Guidelines for the Governance of Indigenous Data in Scholarly Publishing ​


Citation: Jennings, L.L., Jones, K., Lazrus, H., Maldonado, J., Martinez, A., Taitingfong, R., Tofighi-Niaki, A., Thomas, B., Dye, D., David-Chavez, D., Weber, J., Spellman, K., Johnson, N., Alegado, R.A., Duerr, R., Ketchum, S., Russo Carroll, S. 2025. Governance of Indigenous data in open earth systems science. Nature Communications16, 572. https://doi.org/10.1038/s41467-024-53480-2

Increasingly, the CARE Principles for Indigenous Data Governance are being applied and operationalized into various phases of the data ecosystem. However, there have been inconsistent practices across the data lifecycle and by data actors. We are convening scholars, publishers, editors, and metadata experts to develop publishing guidelines to better operationalize Indigenous Data Sovereignty and the CARE Principles across the data and research lifecycle.

## COLLECTED DATA
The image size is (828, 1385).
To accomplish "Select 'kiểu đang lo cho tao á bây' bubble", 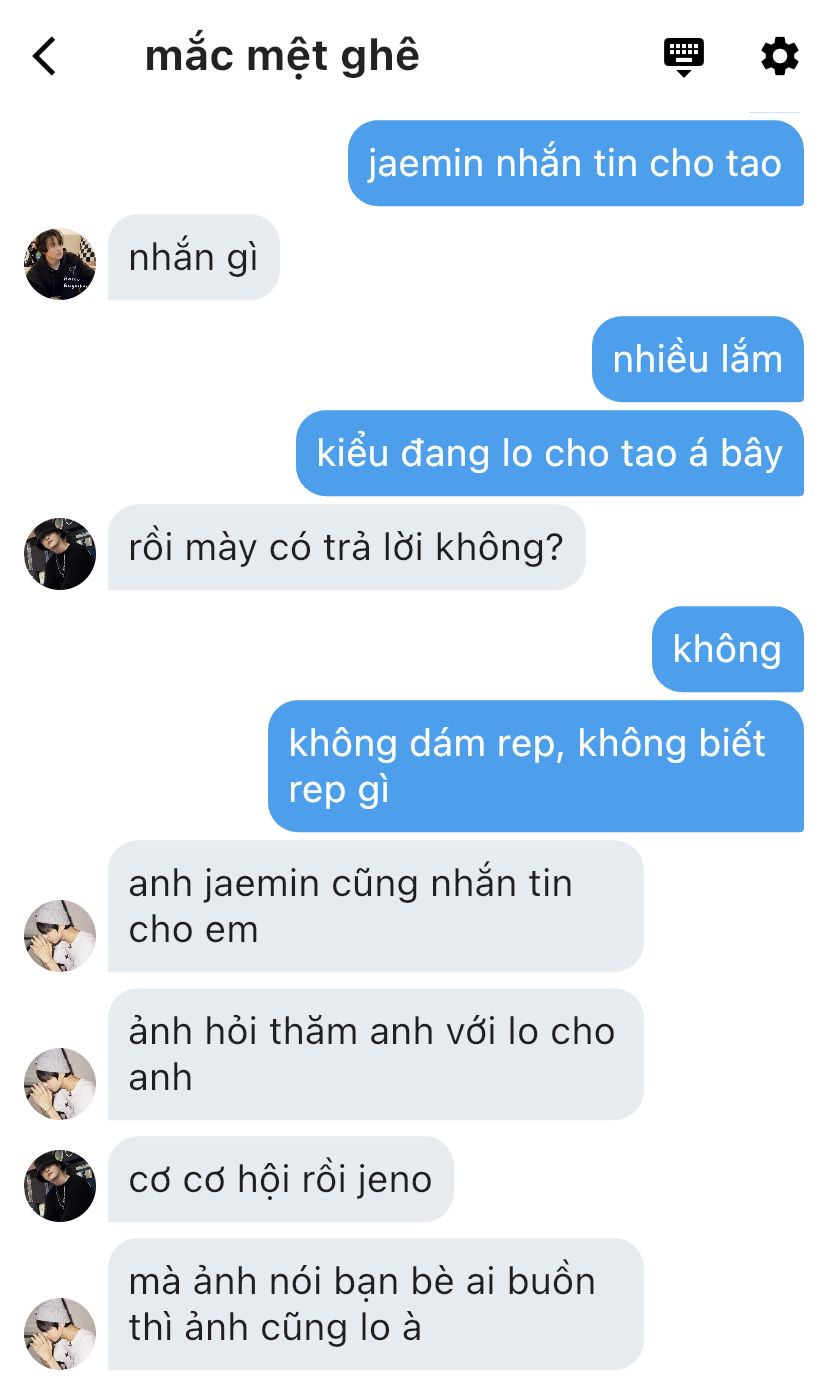I will tap(550, 453).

## REQUIRED ACTIONS
1. From the Indigenous data governance text, reproduce the part that opens with the words containing "Increasingly, the CARE" and closes with "and research lifecycle.".
2. According to the Indigenous data governance text, who is being convened to develop the publishing guidelines?

## THE SOLUTIONS
1.
Increasingly, the CARE Principles for Indigenous Data Governance are being applied and operationalized into various phases of the data ecosystem. However, there have been inconsistent practices across the data lifecycle and by data actors. We are convening scholars, publishers, editors, and metadata experts to develop publishing guidelines to better operationalize Indigenous Data Sovereignty and the CARE Principles across the data and research lifecycle.

2. Scholars, publishers, editors, and metadata experts.